## Problem
Because the pictures are not wanted, reproduce the rest of the records below exactly as they stand.

## Data for processing
[Start of section]
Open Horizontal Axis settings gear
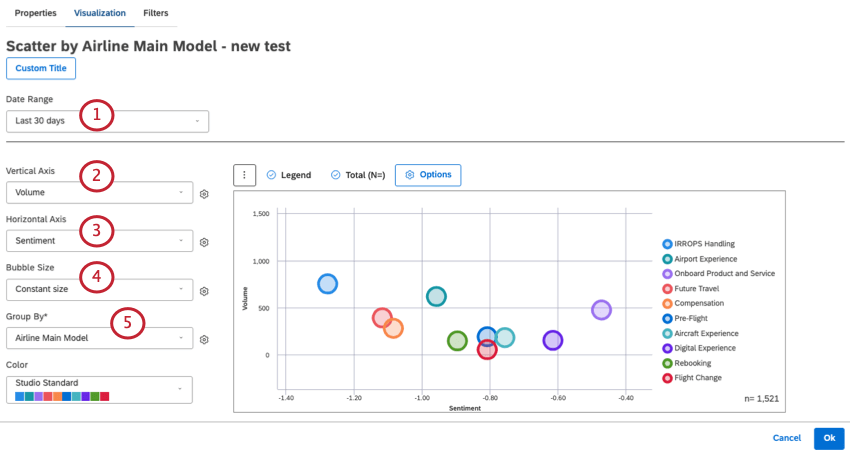 tap(204, 242)
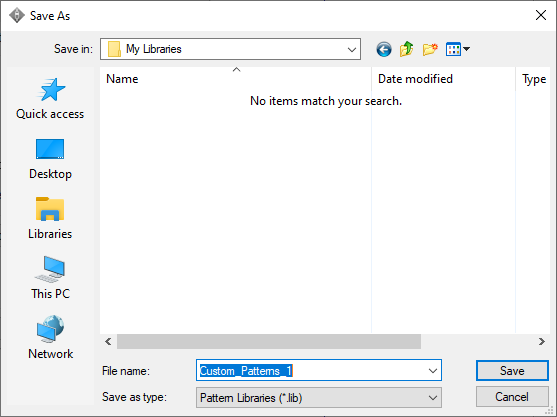Expand the File name history dropdown

(433, 371)
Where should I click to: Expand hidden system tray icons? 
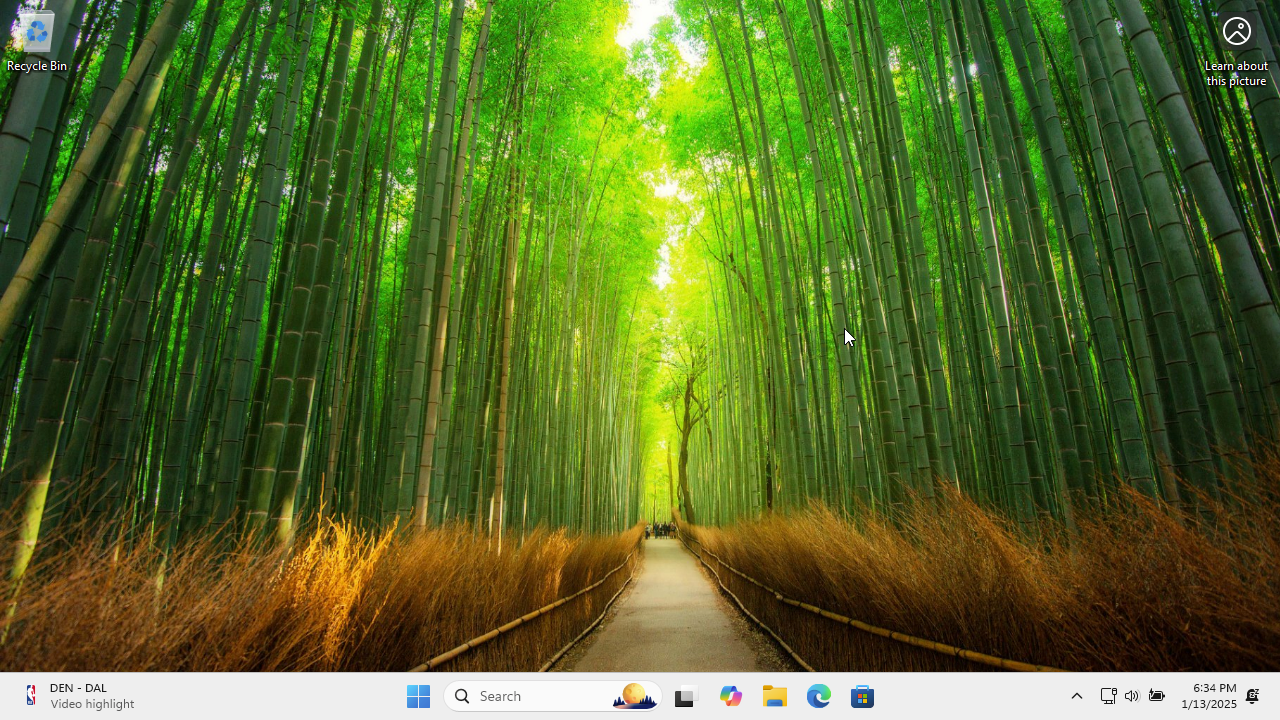[1076, 695]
[End of section]
## Task answer
Open Horizontal Axis settings gear
 tap(204, 242)
Expand the File name history dropdown

(433, 371)
Where should I click to: Expand hidden system tray icons? 
[1076, 695]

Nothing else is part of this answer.